→ **Task instructions**:
Exactly as given, transcribe each entry that follows.

→ **Records for the exercise**:

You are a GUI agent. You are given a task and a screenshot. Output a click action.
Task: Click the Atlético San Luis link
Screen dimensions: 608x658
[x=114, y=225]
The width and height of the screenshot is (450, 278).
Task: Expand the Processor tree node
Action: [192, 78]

→ **Solution to the problem**:
You are a GUI agent. You are given a task and a screenshot. Output a click action.
Task: Click the Atlético San Luis link
Screen dimensions: 608x658
[x=114, y=225]
The width and height of the screenshot is (450, 278).
Task: Expand the Processor tree node
Action: [192, 78]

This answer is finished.